Problem => Copy out every one of the records below word for word, leaving out the pictures.

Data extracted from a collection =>
──────
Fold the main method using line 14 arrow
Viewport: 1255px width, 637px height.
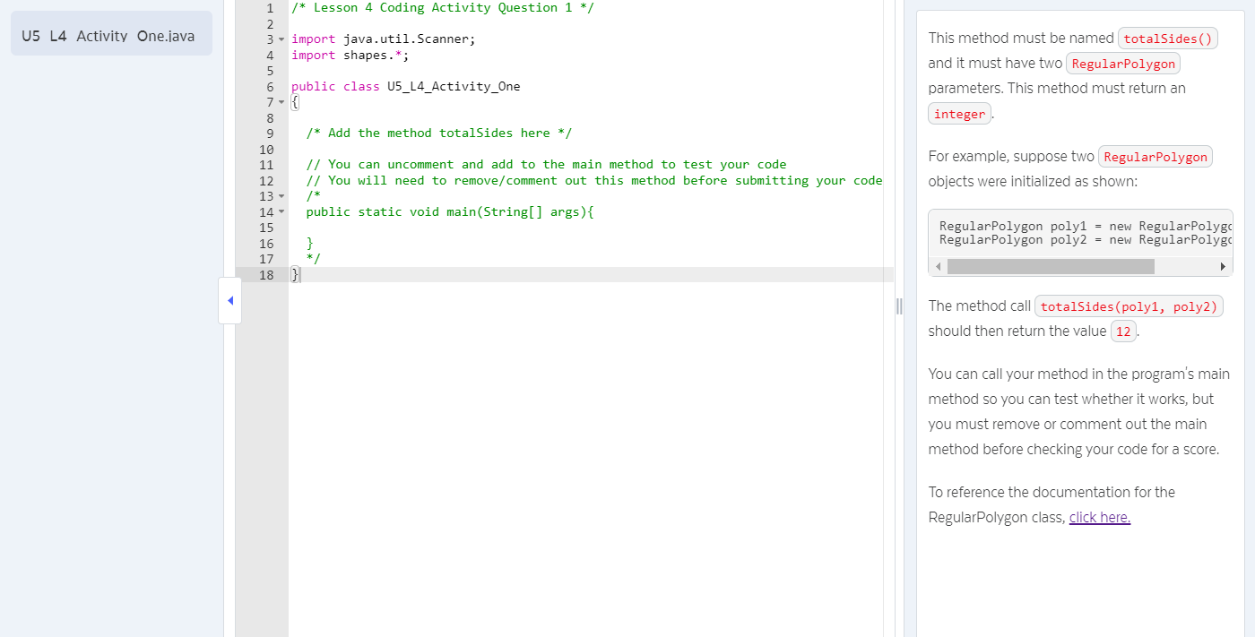(281, 211)
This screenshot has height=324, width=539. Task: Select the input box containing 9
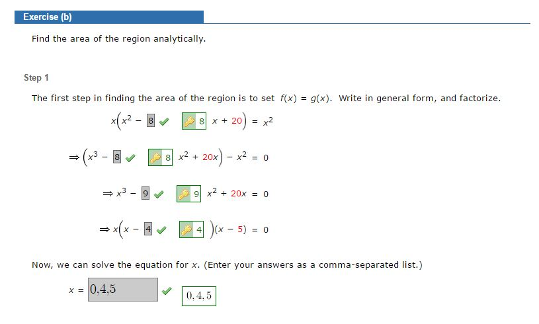pyautogui.click(x=145, y=193)
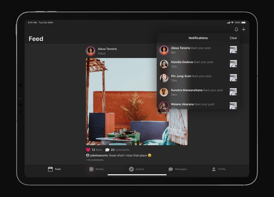Open the Explore tab

click(x=137, y=169)
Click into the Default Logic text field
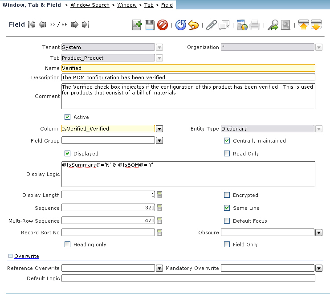Screen dimensions: 330x294 [x=188, y=278]
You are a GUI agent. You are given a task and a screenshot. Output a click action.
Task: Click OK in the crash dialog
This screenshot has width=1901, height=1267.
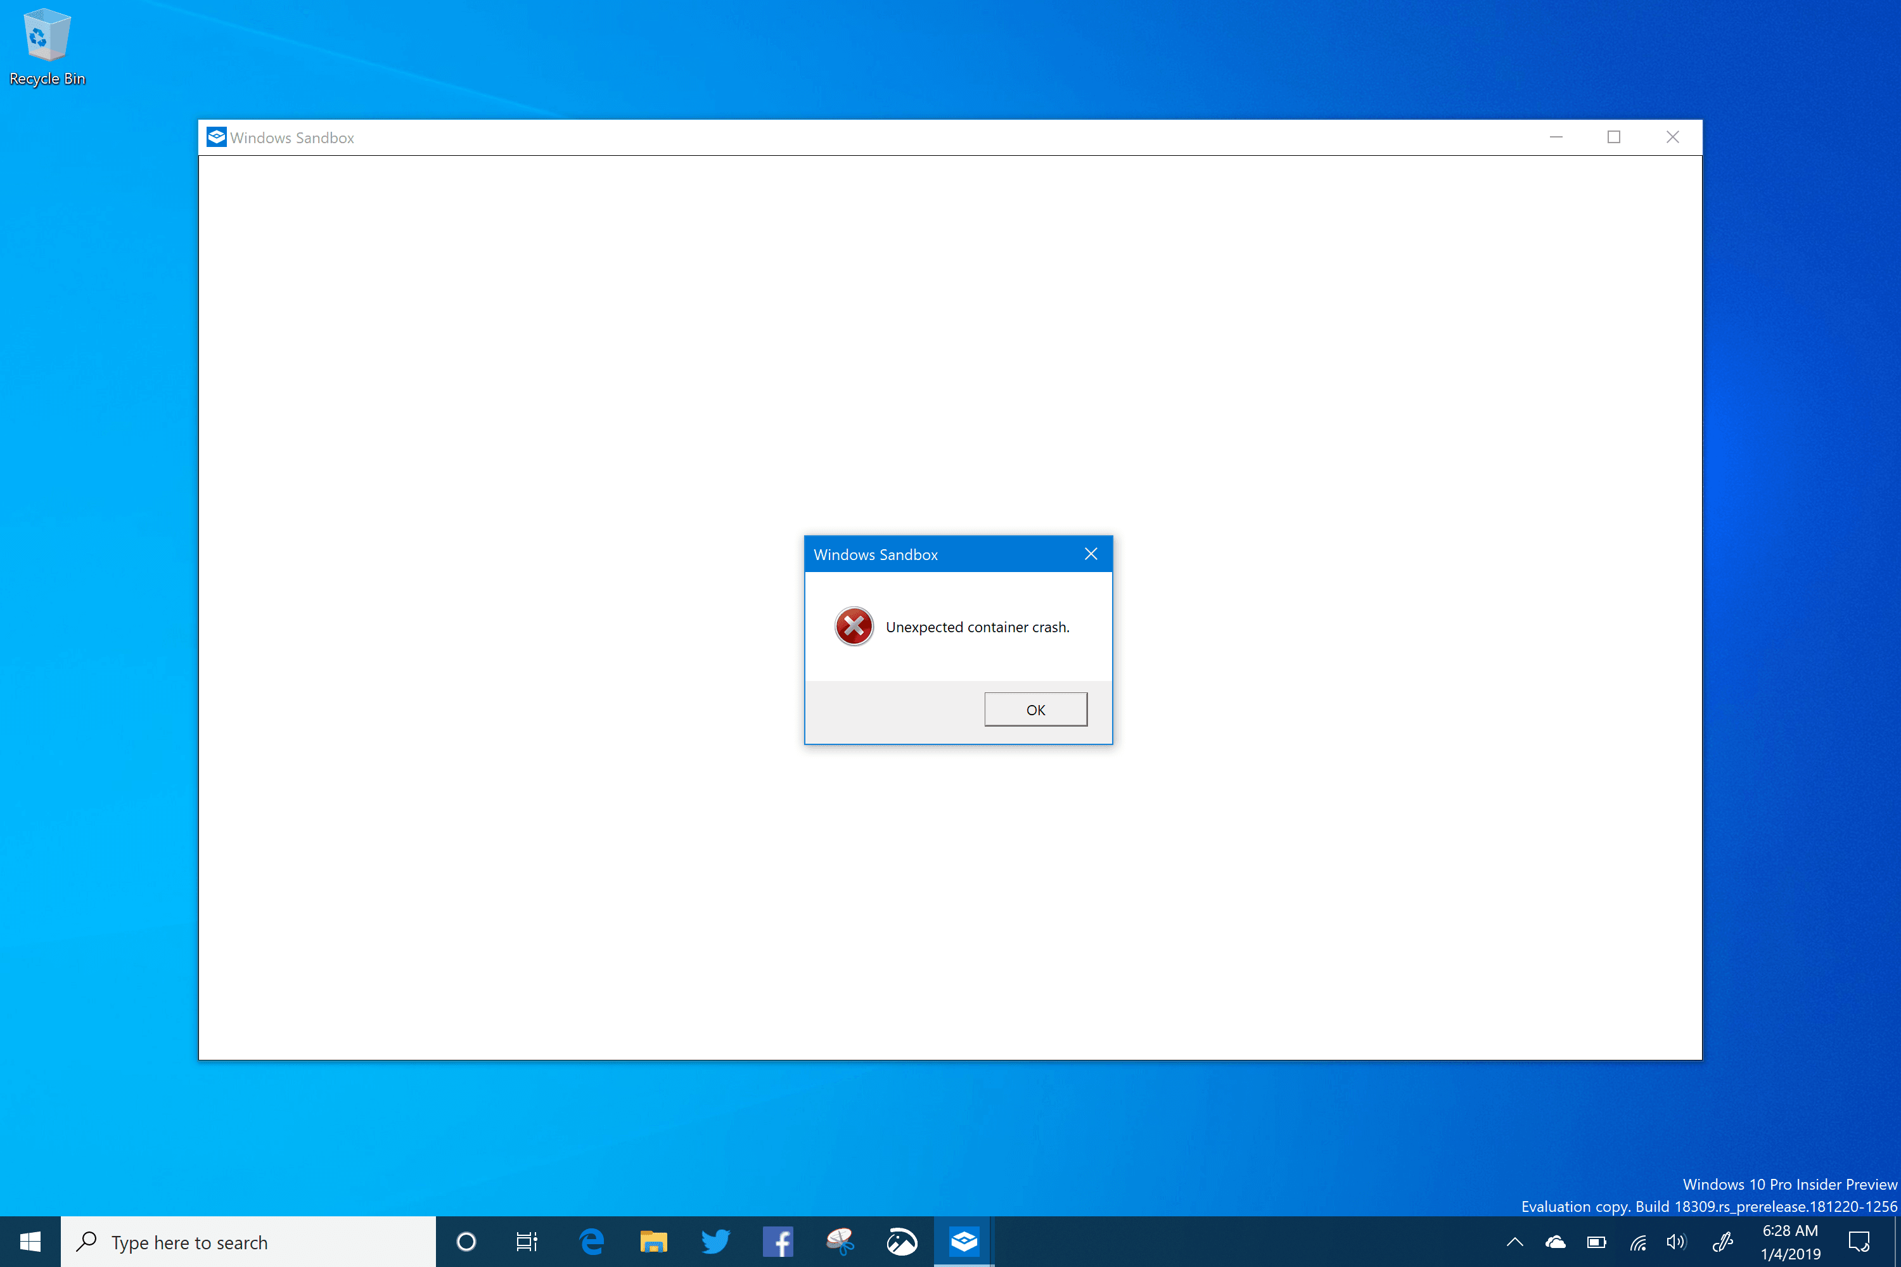1035,709
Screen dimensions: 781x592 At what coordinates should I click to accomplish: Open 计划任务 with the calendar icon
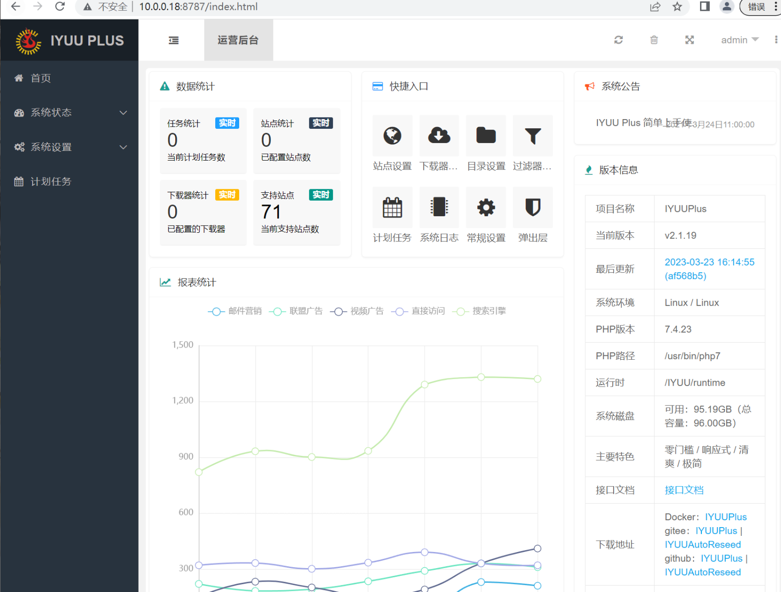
──────
Reply to the exercise =>
Fold the main method using line 14 arrow
Viewport: 1255px width, 637px height.
(281, 211)
This screenshot has height=324, width=539. Task: Select the input box containing 9
pyautogui.click(x=145, y=193)
Open the Explore tab

click(x=137, y=169)
Click into the Default Logic text field
Screen dimensions: 330x294 [x=188, y=278]
You are a GUI agent. You are given a task and a screenshot. Output a click action.
Task: Click OK in the crash dialog
This screenshot has width=1901, height=1267.
1035,709
Screen dimensions: 781x592 At what coordinates should I click to accomplish: Open 计划任务 with the calendar icon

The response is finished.